Шестов принадлежал к этому умонастроению[823]
в его самой бунтарской и уже модернизированной форме. Недаром первое обвинение по адресу Гегеля, которое выдвигает Шестов с самого начала и неоднократно повторяет, опирается на то самое (уже цитированное здесь) «основополагающее» антигегелевское письмо Белинского к Боткину от 1 марта 1841 года, где критик «кланяется философскому колпаку Егора Федоровича» и требует отчета во всех человеческих жертвах истории. «Если бы Гегель, – пишет Шестов в предисловии к книге “Добро в учении гр. Толстого и Ницше”, – прочел это письмо, он бы нашел Белинского дикарем». Да разве это дело философии? – иронизирует Шестов. «Правда, Гегель утверждал, что действительность разумна». Но дело в том, что Гегель, да и вся немецкая философия так обрабатывали действительность, что последняя «постоянно свидетельствовала во славу человеческого разума, который в Германии продолжает гордиться своими à priori»[824]. И вдруг является Белинский и требует отчета у Вселенной за каждую жертву истории! За каждого «среднего, простого человека, которых историки и философы считают миллионами в качестве пушечного мяса прогресса»[825]. А уж кто больше Гегеля заботился о прогрессе?! С этого же письма Шестов начинает развивать свою мысль и в одной из последних работ – «Киркегард и экзистенциальная философия» – как бы намечает контуры духовной традиции, к которой относит и себя: «…Белинский, “недоучившийся студент”, верно почувствовал и не только почувствовал, но и нашел нужные слова, чтобы выразить все то, что было для него неприемлемым в учении Гегеля и что потом оказалось равно неприемлемым и для Достоевского». (И опять: «Если бы Гегелю довелось прочитать эти строки Белинского, он бы только презрительно пожал плечами и назвал бы Белинского варваром, дикарем, невеждой»[826].)Итак, Гегель – враг для Шестова, так же как и для Белинского, ибо он ходатай «всеобщего» в его тяжбе с «единичностью». Но у Шестова в развитии этой антигегелевской темы есть свои особые акценты.
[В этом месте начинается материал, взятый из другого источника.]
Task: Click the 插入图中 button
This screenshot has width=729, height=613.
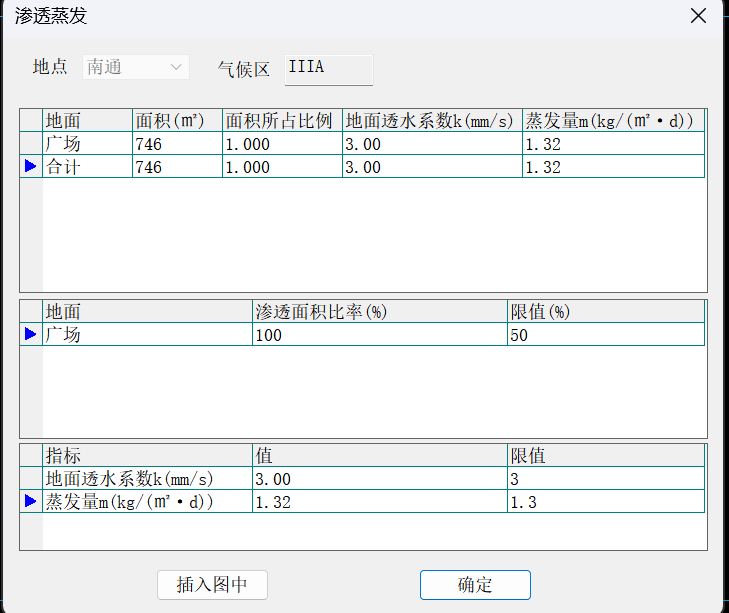Action: click(x=212, y=585)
Нет слов, он полностью разделяет негодование Белинского: гнусно держать сторону «действительности» и требовать от субъекта, чтобы он подчинился интересам исторического целого и служил нуждам поступательного хода истории, ее «субстанциальным силам». Но это не все… Господство «общего» над «единичным» представлялось Шестову (как и Кьеркегору) двоевластием исторической всеобщности и всеобщности абстракций, или – истории и разума. И вторая тема получила в размышлениях Шестова безусловный перевес.
Шестов видит угрозу существованию человека в гипертрофии абстрактного мышления, культивируемого философией. Философы бегут от бытия, предаваясь спекулятивной игре ума. Философия Гегеля, например, держится на общем для всего немецкого идеализма предположении, что «диалектическим развитием какого-нибудь понятия можно прийти к построению целой системы. На самом деле уже первый вывод бывает обыкновенно ложным – о дальнейших и говорить нечего. Но так как ложь в области отвлеченных понятий чрезвычайно трудно отличить от истины, то часто метафизические системы имеют очень убедительный вид. Их главный недостаток вскрывается только случайно: когда у человека притупляется вкус к диалектической игре ума»[827]
. Эту мысль, Шестов, к сожалению, далее не углубляет. Он вообще нигде не занят, в отличие, например, от славянофилов имманентной критикой панлогизма. Как беспримесный экзистенциалист он весь сосредоточен на гуманистической критике философских принципов.Итак, когда же у человека, т.е. у кабинетного философа, «притупляется вкус к диалектической игре ума» и он «внезапно убеждается в ненужности философских построений»[828]
? А вот, например, сидит этот ученый в четырех стенах своего кабинета; ничего, кроме этих стен, не видит; однако пишет обо всем, кроме них, о стенах писать не хочет. Но представим себе, что вдруг его кабинет превращается в тюрьму. И тут эти самые, неинтересные стены сразу приобретают для него необычайное значение, а его речи – «неожиданный и огромный интерес»[829]. Философ выходит из состояния душевной дремоты, он бодрствует. Его пафос становится впечатляющим.